I like soft Shi, because this is who she is.
This is who June got to see, and the girl I met all those years ago by the fountain.
On the worst night of my life, without knowing it, Shiloh became my guiding light but also the keeper of my trauma.
Even if she’s not the one who caused it…
Those glacial eyes I love so fucking much have been tainted by my trauma.
It's a wound I’m afraid that even Thiago’s idea of exposure therapy wouldn’t help. Not when it’s always raw and bleeding .
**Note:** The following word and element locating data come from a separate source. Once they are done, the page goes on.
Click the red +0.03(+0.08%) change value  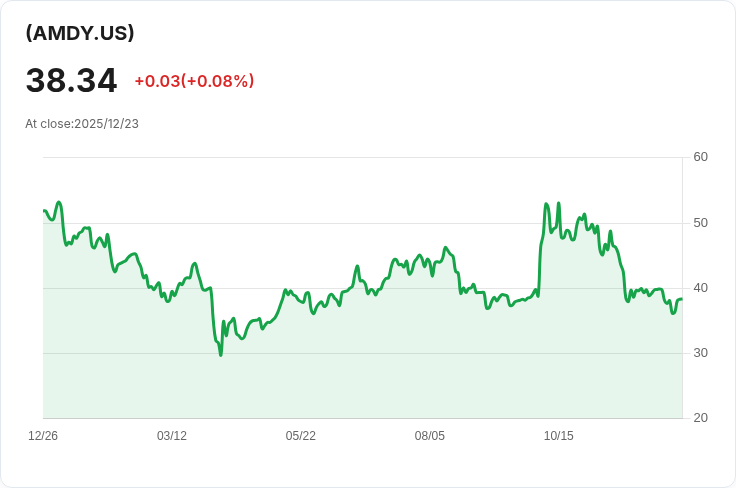pos(194,81)
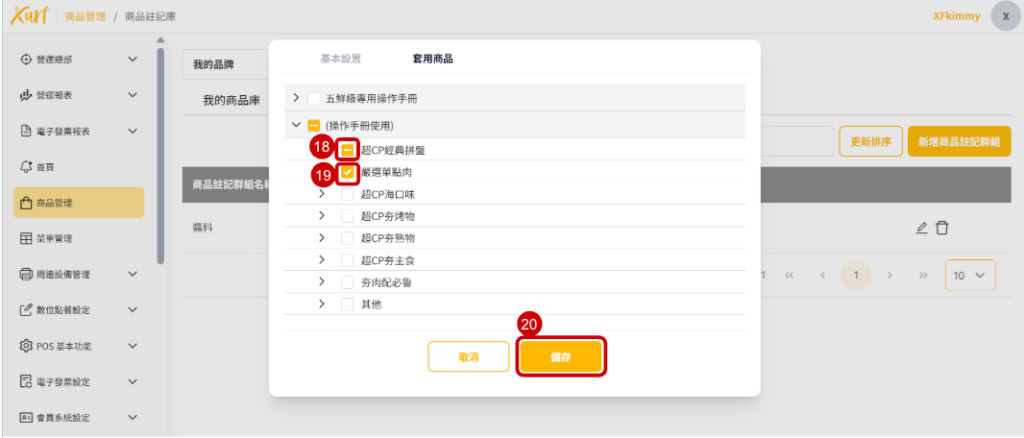The width and height of the screenshot is (1024, 438).
Task: Click the pencil edit icon in the row
Action: [x=922, y=228]
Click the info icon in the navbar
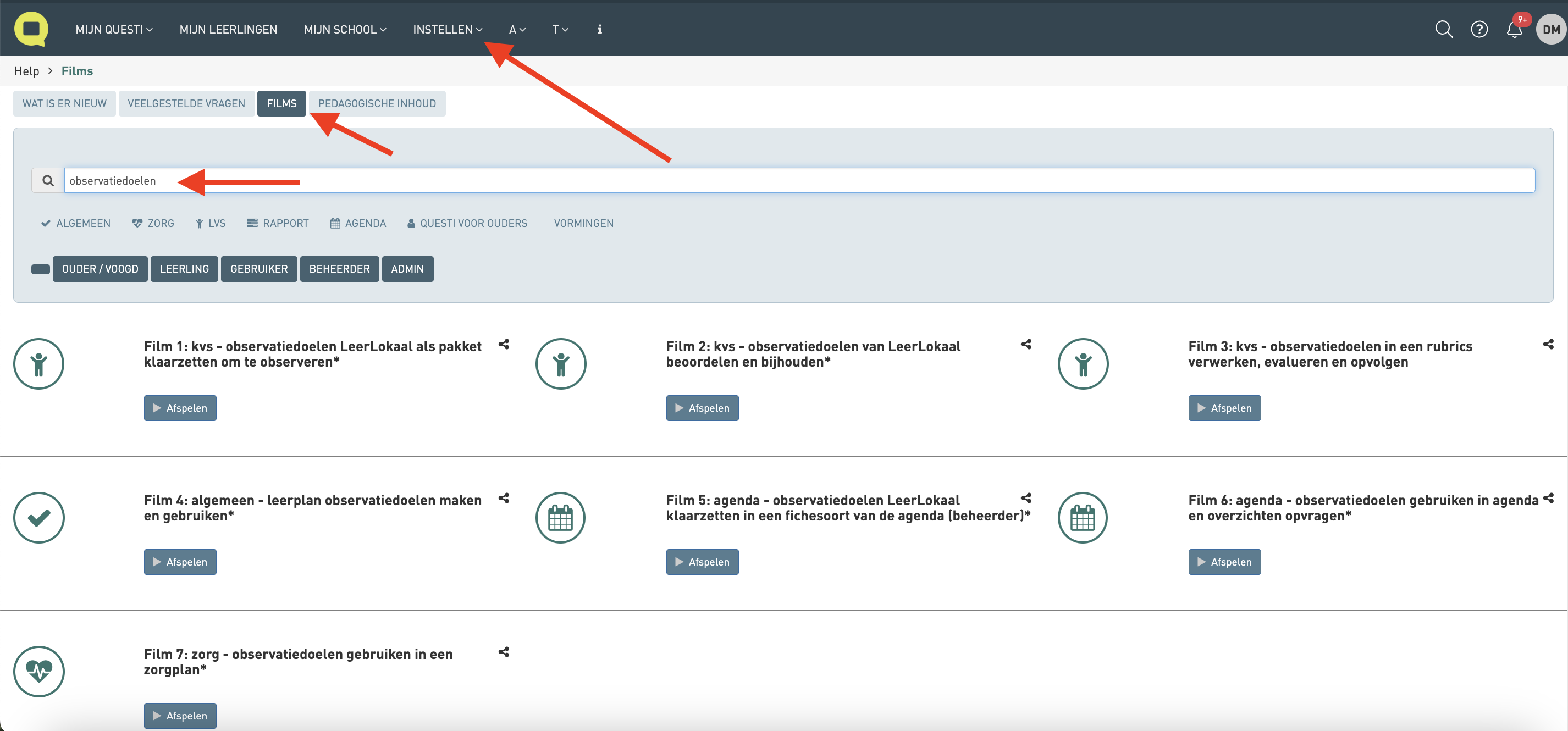Screen dimensions: 1568x731 pyautogui.click(x=599, y=29)
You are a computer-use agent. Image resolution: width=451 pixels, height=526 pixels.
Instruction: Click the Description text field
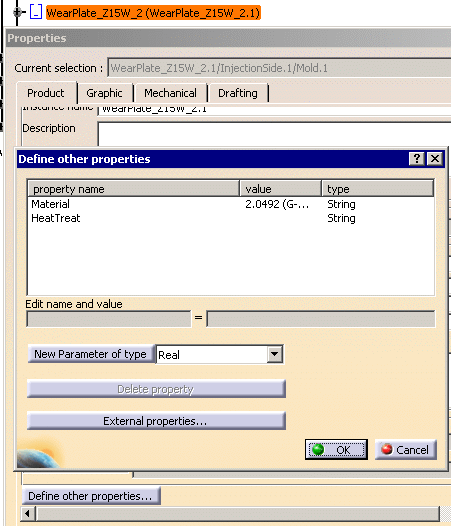274,134
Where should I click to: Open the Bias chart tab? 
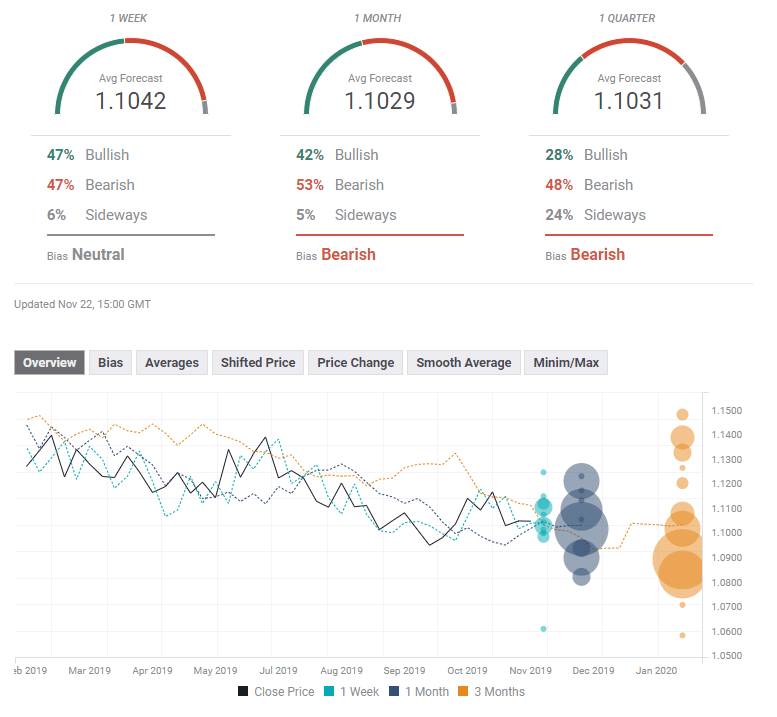(x=111, y=363)
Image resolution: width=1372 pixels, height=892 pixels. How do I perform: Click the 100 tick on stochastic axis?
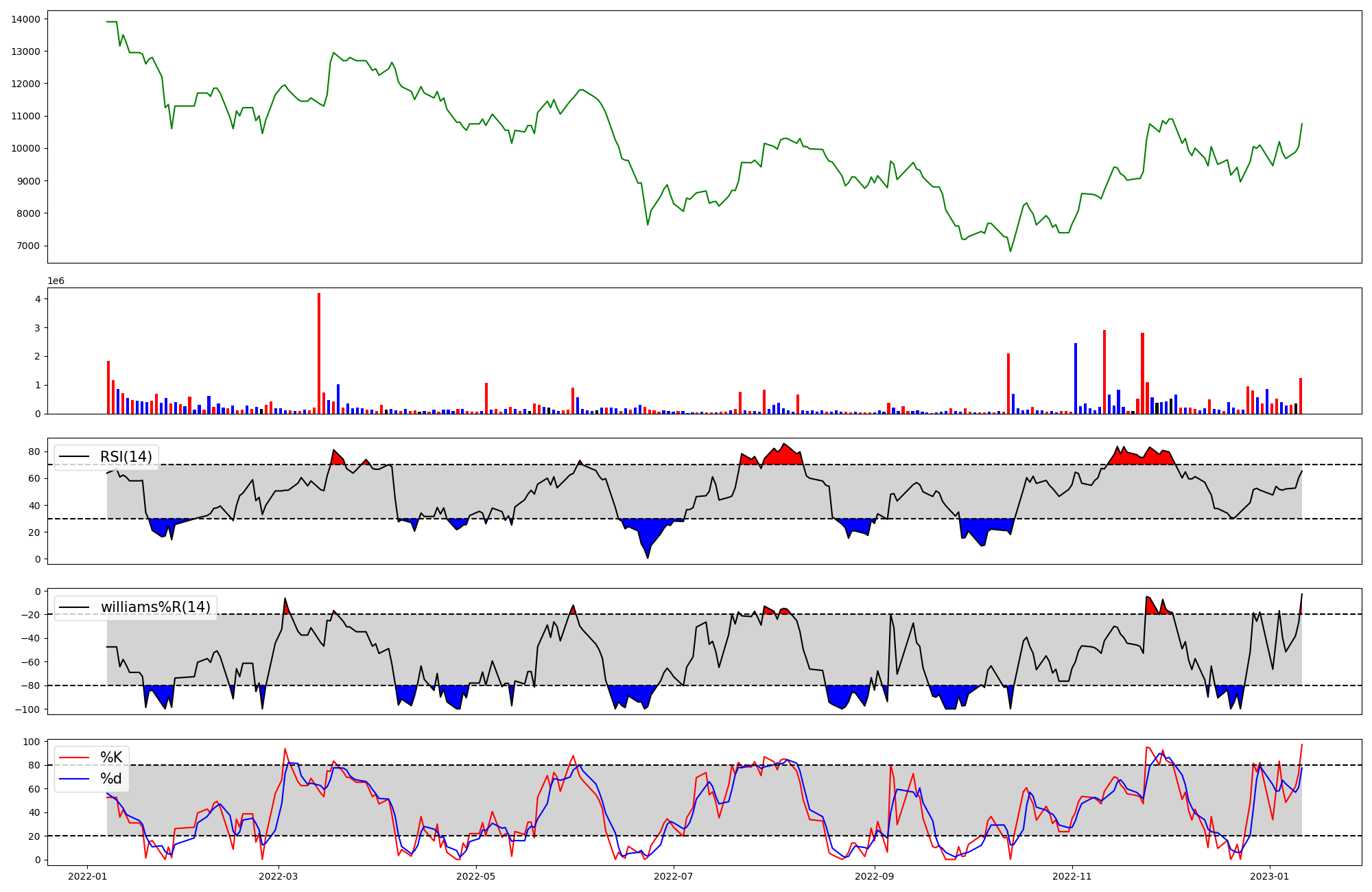[32, 742]
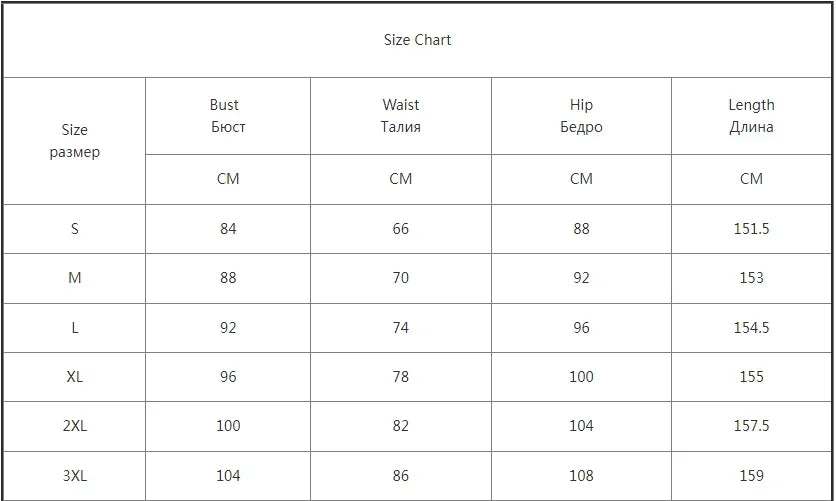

“June and I weren’t intimate. She probably got tired of me being broken. And she left.” Ripping the bandage off, I let her witness the damage. Shiloh doesn’t speak; a single tear runs down her beautiful face. “Was she acting differently?”
“June?”
She nods with a soft sniffle, using her forearm, she wipes away a tear. Dirtying her face in the process. I focus on that small smudge of clay along her cheek. “I guess she was quieter, but I figured it was because of our own issues. I shut down.”
“Sometimes I think that if I had pressed her about what was going on, maybe this could have been prevented. Do you feel that way?”
I shake my head. “No, my only regret was pursuing a relationship when I have so much baggage to carry. I put my weight on her, and it crushed her.”
Shiloh's head hangs low, hiding away from me as if I could ever judge her for grieving the girl she loved like a sister. I crouch before her, doing the only thing that feels right. Her blonde hair falls over her face, and my fingers cautiously push the strands behind her ear.
Who could think something so innocent could have my body humming with anticipation? Need hangs over my head like a guillotine, and then I look into those eyes.
And I drown.
Over and over.
Time stops. Her breathing becomes ragged, and the warmth of it ghosts mine. Can I trust you, Shiloh Johnson?